- _What to do_
Pictures excluded, retype the lines from the one containing "The width and height of the screenshot is (1185, 722)." through the last line of the data below, both included.

- _Supplied data_
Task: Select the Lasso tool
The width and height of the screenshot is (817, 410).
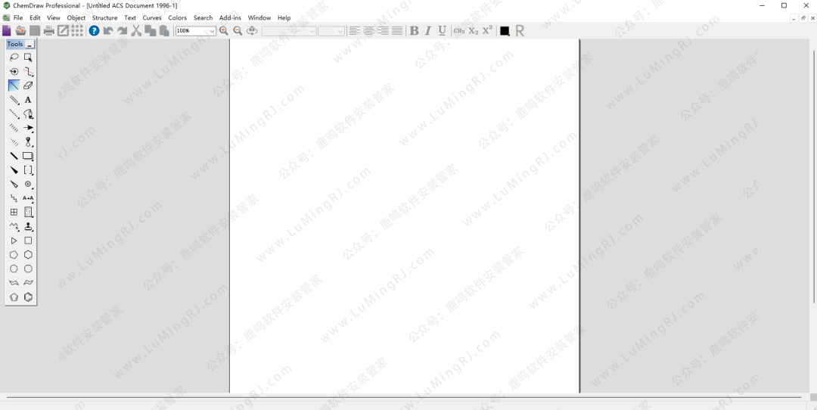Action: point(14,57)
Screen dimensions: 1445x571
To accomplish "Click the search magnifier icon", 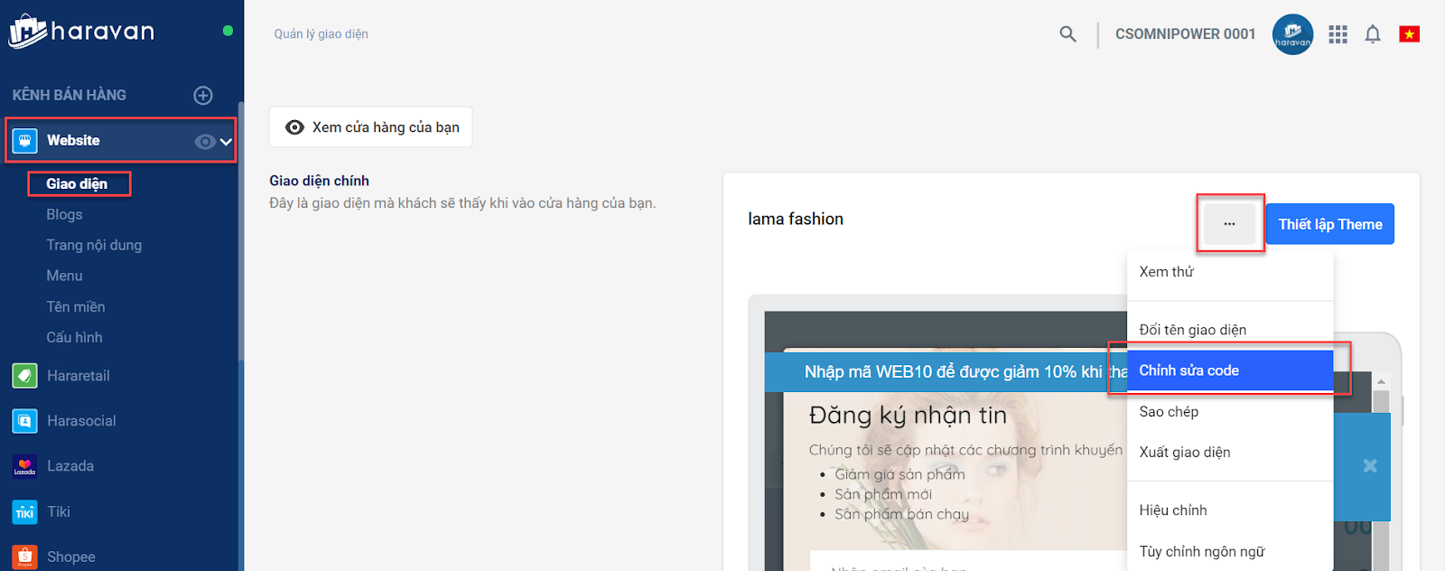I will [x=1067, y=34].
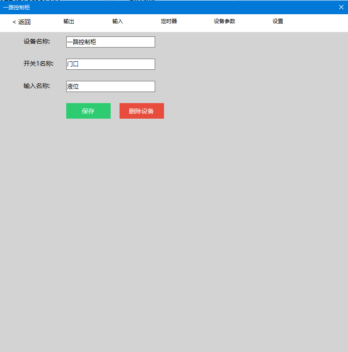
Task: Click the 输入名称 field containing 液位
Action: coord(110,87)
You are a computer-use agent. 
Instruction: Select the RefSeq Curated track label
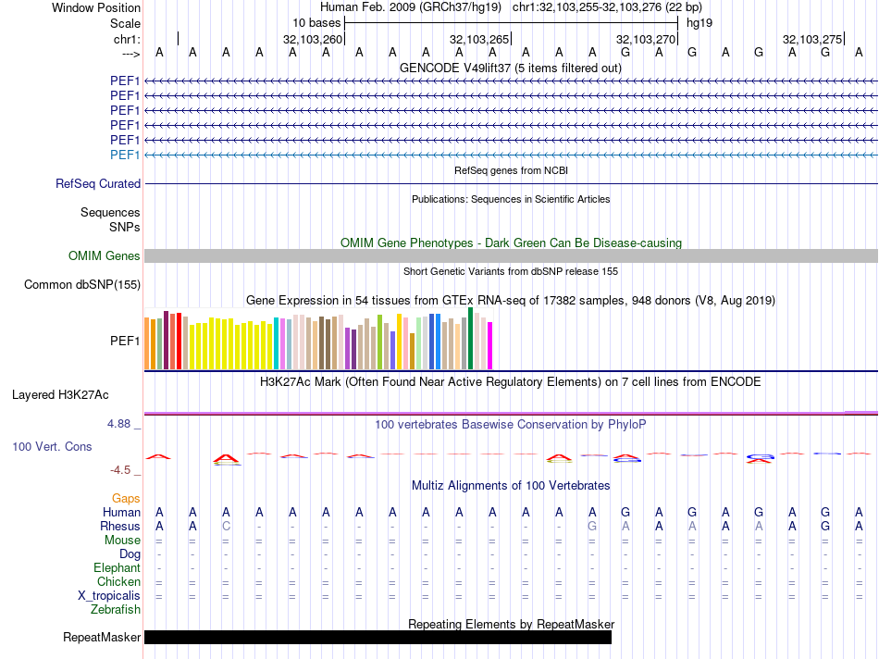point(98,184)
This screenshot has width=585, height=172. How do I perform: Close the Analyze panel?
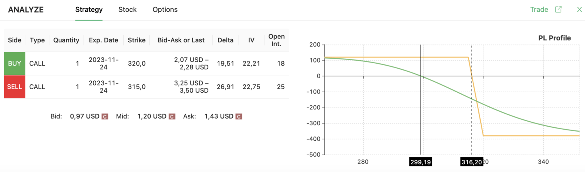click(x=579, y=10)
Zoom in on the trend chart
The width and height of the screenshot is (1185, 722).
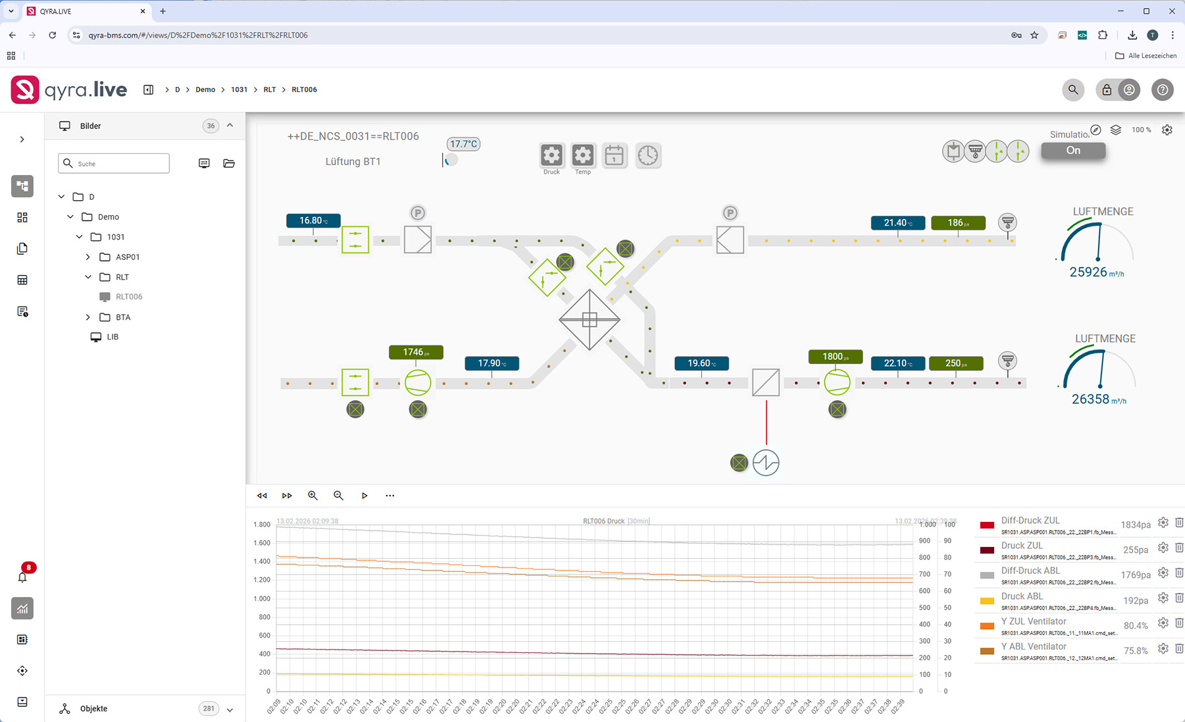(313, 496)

- _Exercise solution_
The width and height of the screenshot is (1185, 722).
(313, 496)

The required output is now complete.